Monitor device behavior during initial installation
Monitor normal network operation
Isolate problems with interfaces, nodes, media, or applications
Determine when a network is congested
Determine the status of servers, clients , or other neighbors

The show commands have different effects for different devices as explained in this text, chapter by chapter. However, some common commands are used in every device. For instance, the show version command displays the configuration of the system hardware, the software version, the names and sources of configuration files, and the boot images. The show running-config command displays the router configuration currently running.

Some of the Cisco Network Security devices have a convenient Graphical User Interface (GUI) for obtaining status and various statistics which is equivalent to the output of show command using CLI. One such tool is the PIX Device Manager (PDM). You can use either the show command or the PDM to obtain statistics and configuration information on the PIX firewall.

debug Commands

The debug commands can provide a wealth of information about the traffic being seen (or not seen) on an interface, error messages generated by nodes on the network, protocol-specific diagnostic packets, and other useful troubleshooting data. Exercise care when using debug commands. Many debug commands are processor- intensive and can cause serious network problems (such as degraded performance or loss of connectivity) if they are enabled on an already heavily loaded router. When you finish using a debug command, remember to disable it with its specific no debug command (or use the no debug all or undebug all command to turn off all debugging).

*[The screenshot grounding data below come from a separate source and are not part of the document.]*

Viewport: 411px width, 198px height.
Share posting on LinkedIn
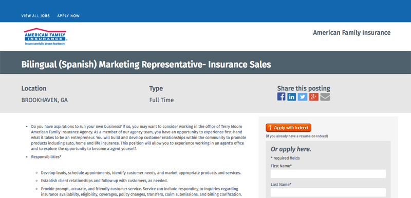click(291, 97)
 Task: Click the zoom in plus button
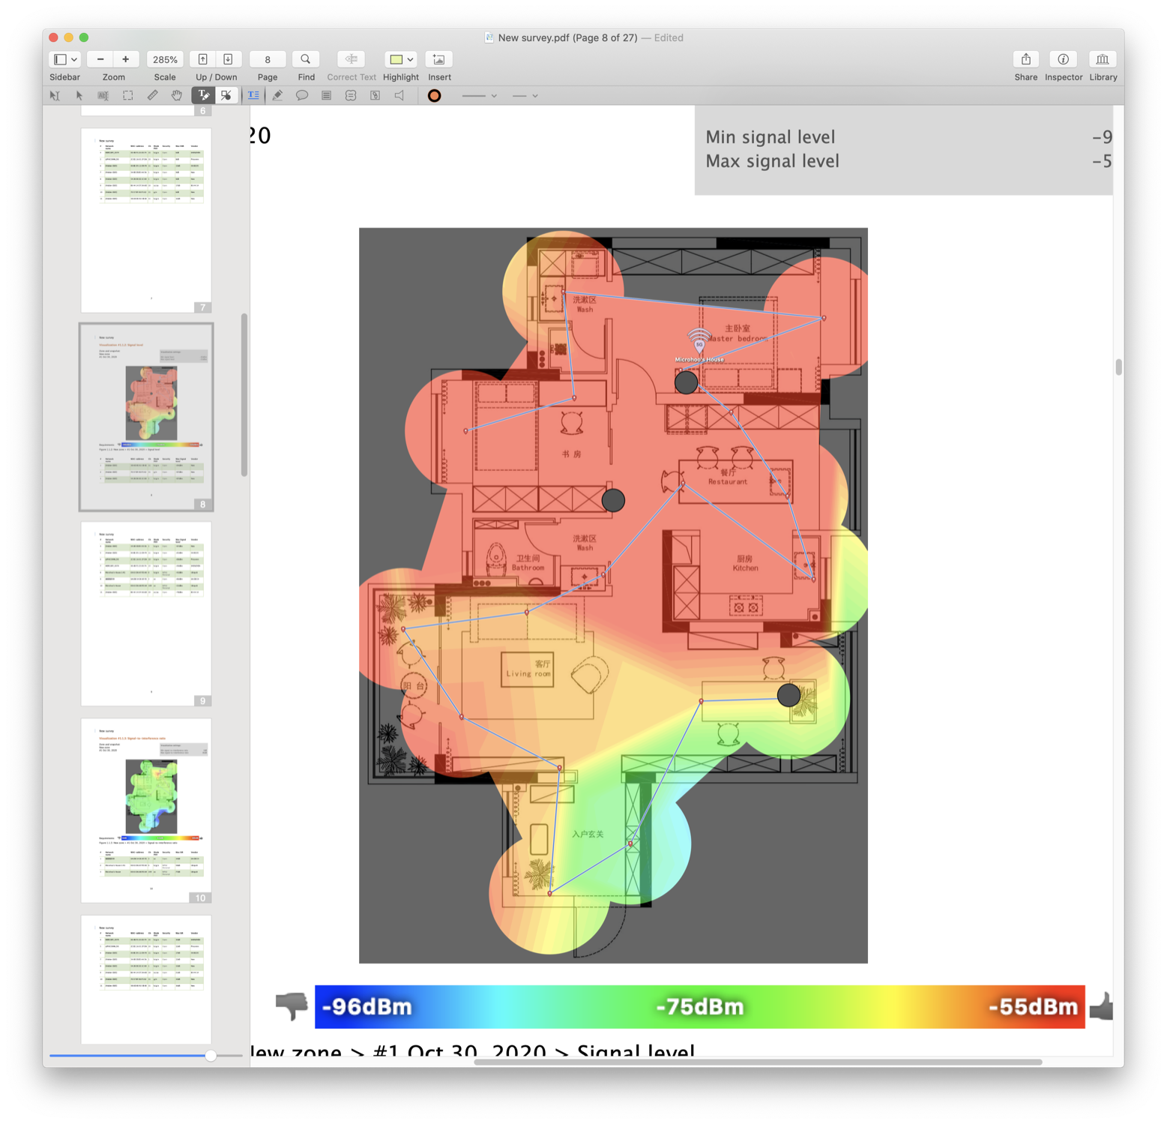click(x=126, y=60)
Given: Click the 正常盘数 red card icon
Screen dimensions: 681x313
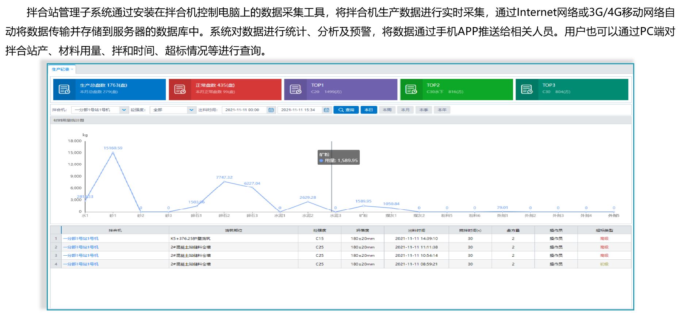Looking at the screenshot, I should 180,89.
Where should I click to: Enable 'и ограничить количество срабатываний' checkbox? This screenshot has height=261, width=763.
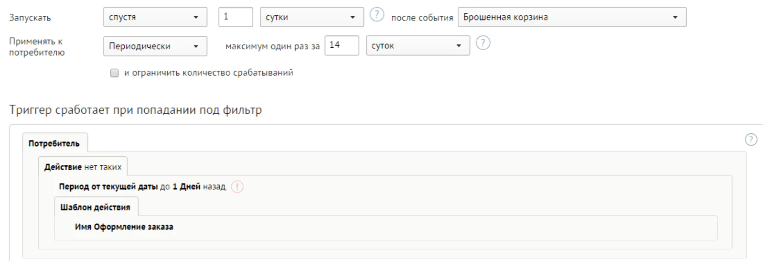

It is best to use debug commands to isolate problems, not to monitor normal network operation. Because of high processor overhead, debug commands can disrupt device operation, and therefore you should use them only when you are looking for specific types of traffic or problems, and have narrowed your problems to a likely subset of causes.

Output formats vary with each debug command. Some generate a single line of output per packet, and others generate multiple lines of output per packet. Some frequently generate large amounts of output, and others generate only occasional output. Some generate lines of text, and others generate information in field format.

To minimize the negative impact of using debug commands, follow this procedure:

Step 1.	Use the no logging console global configuration command on your router. This command disables all logging to the console terminal.
Step 2.	Use Telnet to access the network devices (for example, router, PIX, and so on) and go into enable mode. For a router, you then execute the terminal monitor command to copy debug command output and system error messages to your current terminal display. By redirecting output to your current terminal display, you can remotely view the output of the debug command, without being connected through the console port. If you use debug commands at the console port, character-by-character processor interrupts are generated, maximizing the processor load already caused by using debug . If you intend to keep the output of the debug command, spool the output to a file.

Step 3.	You can also send the debug output to the buffer or a syslog server for reliability checks and capturing debug output, especially when you cannot remain in front of the Telnet window of the device. For collecting debug output or other syslog messages in real time, the Telnet window (the monitor mode on the router for syslog) is preferred. However, if you need to collect the debug output or other syslog messages on the router over a period of time, the only choices are sending the debug and other syslog messages to a buffer or the syslog servers. Sometimes, because of buffer limitations on the device, syslog server is the only choice.